• [Prompt]
Copy all of the material below word for word, but leave the pictures out of your copy.

• [Data supplied]
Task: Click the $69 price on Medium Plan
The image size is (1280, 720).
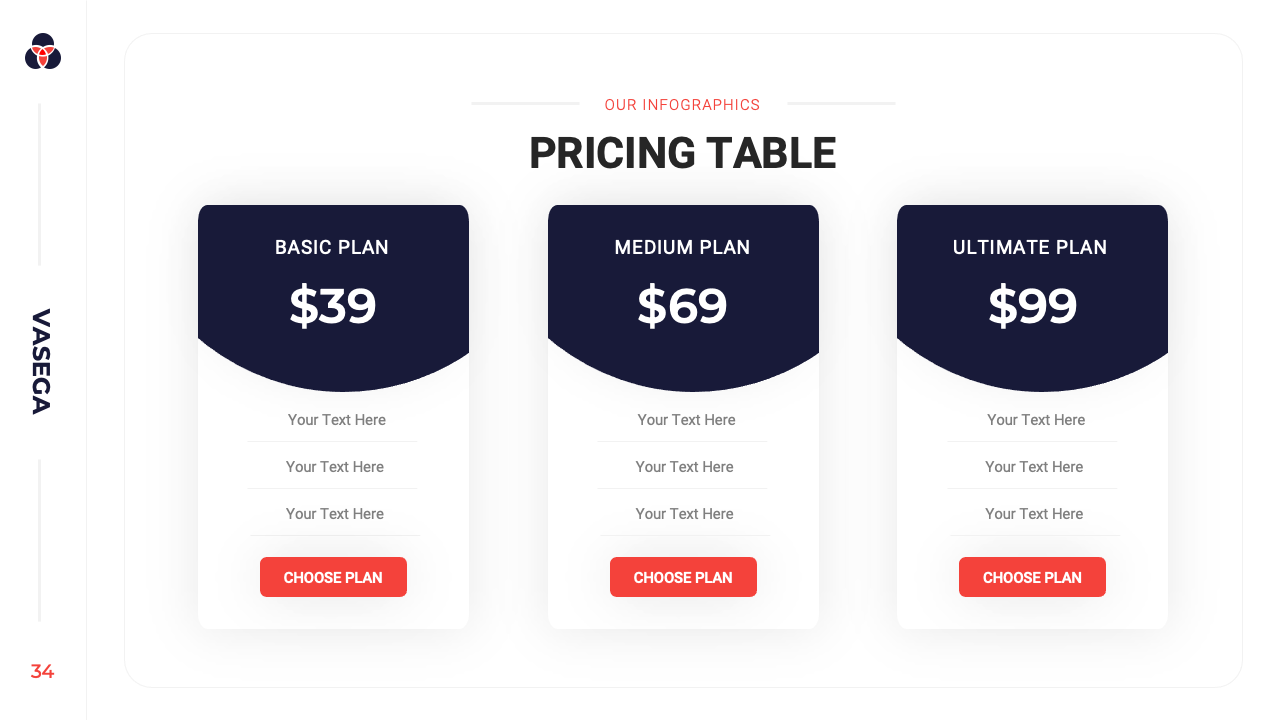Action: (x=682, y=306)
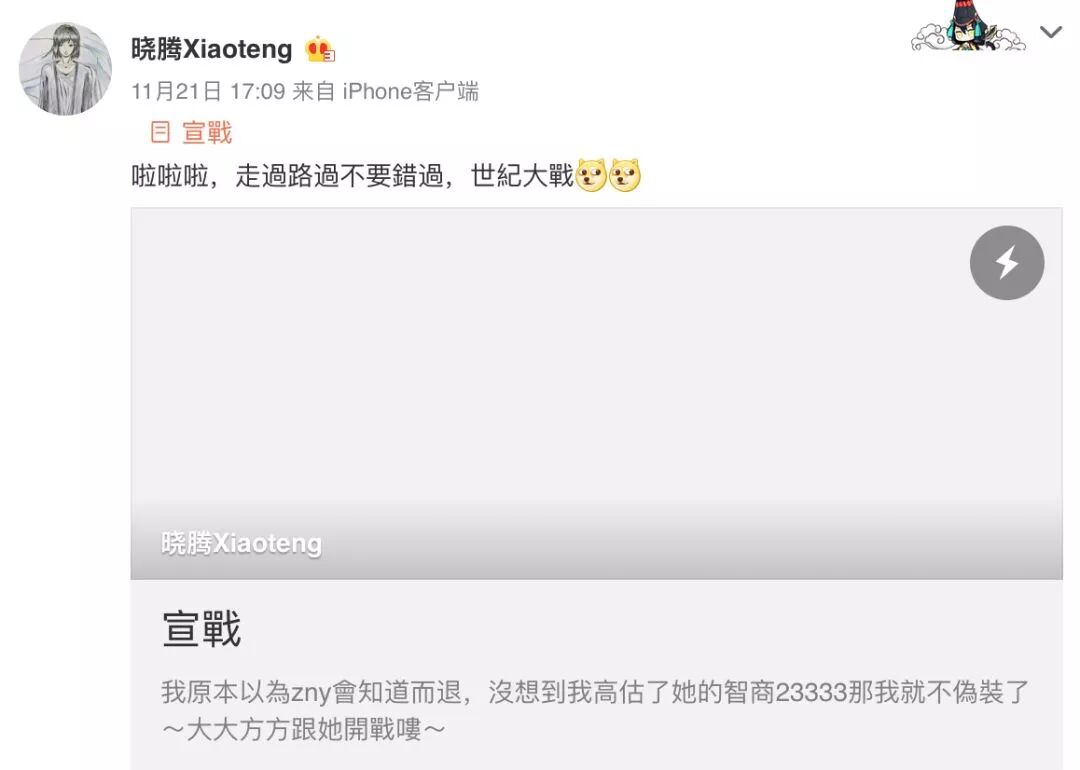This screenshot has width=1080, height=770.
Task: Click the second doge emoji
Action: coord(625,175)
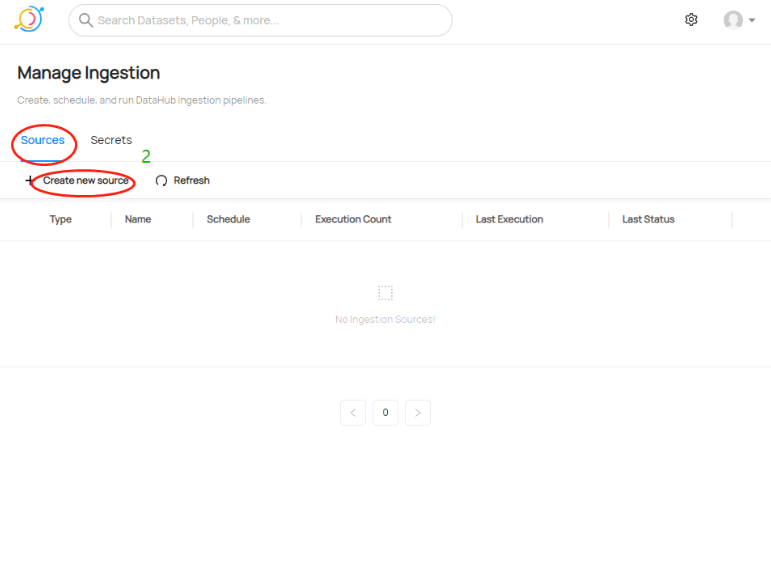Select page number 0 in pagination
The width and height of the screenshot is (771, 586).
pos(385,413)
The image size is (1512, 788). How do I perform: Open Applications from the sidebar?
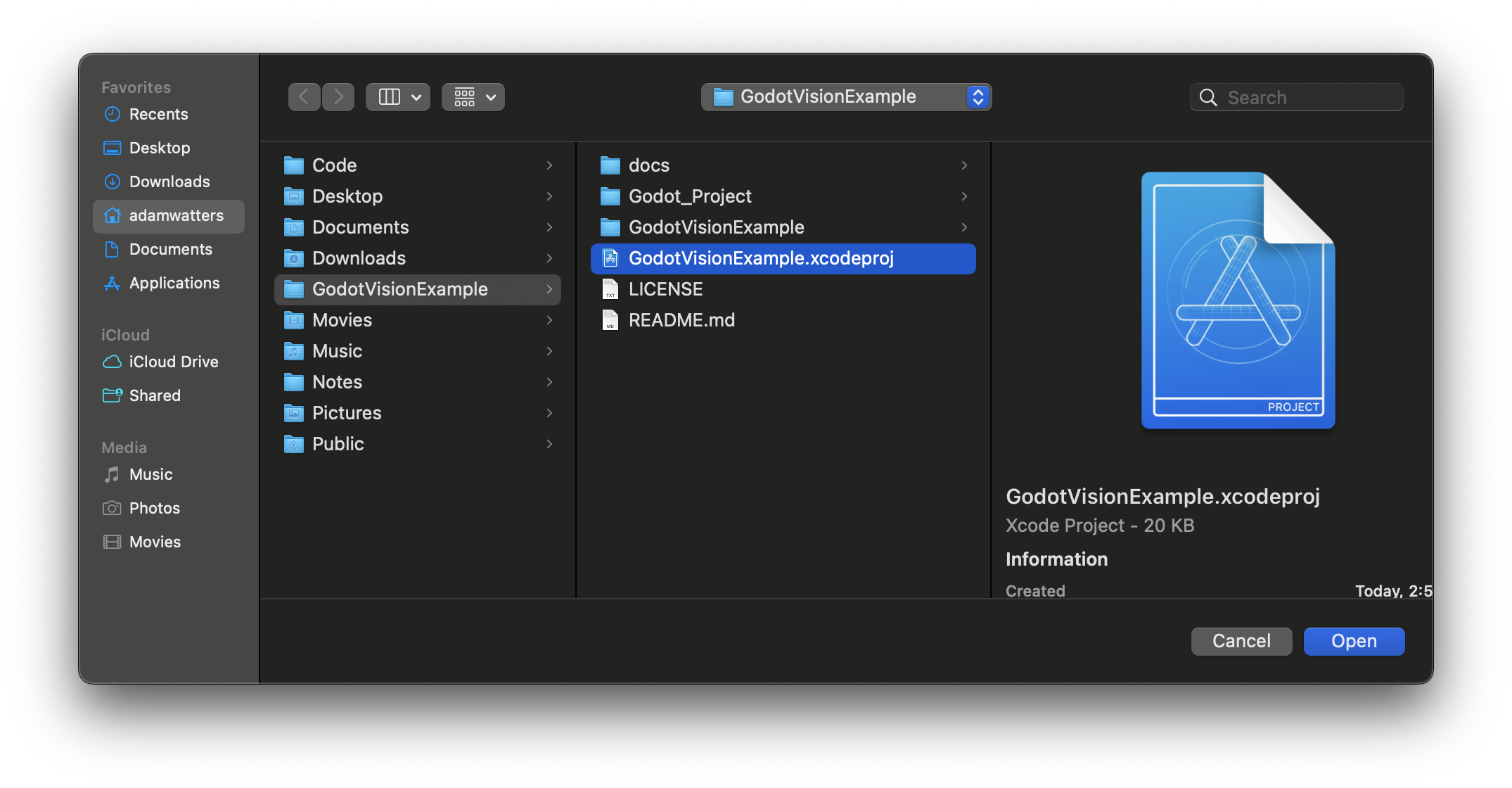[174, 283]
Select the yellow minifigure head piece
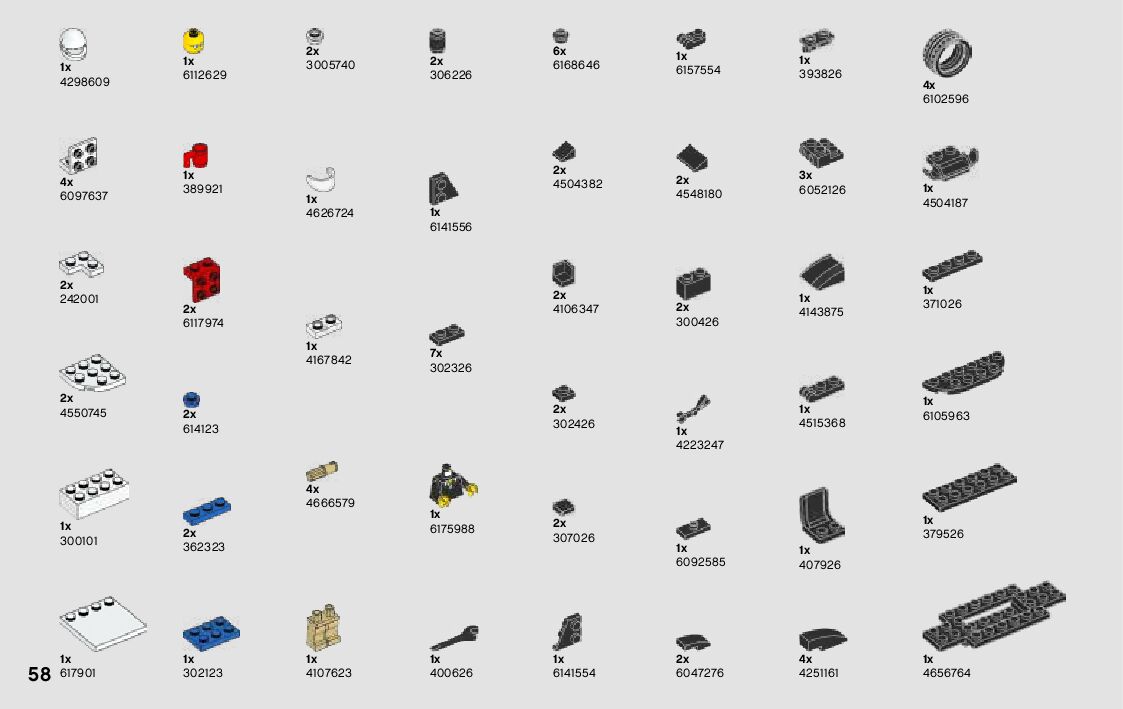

• [Task answer]
Task: Click the $69 price on Medium Plan
The image size is (1280, 720).
Action: (x=682, y=306)
This screenshot has width=1080, height=770.
Task: Click the second doge emoji
Action: coord(625,175)
Select page number 0 in pagination
The width and height of the screenshot is (771, 586).
pos(385,413)
The image size is (1512, 788). How do I perform: Open Applications from the sidebar?
[174, 283]
Select the yellow minifigure head piece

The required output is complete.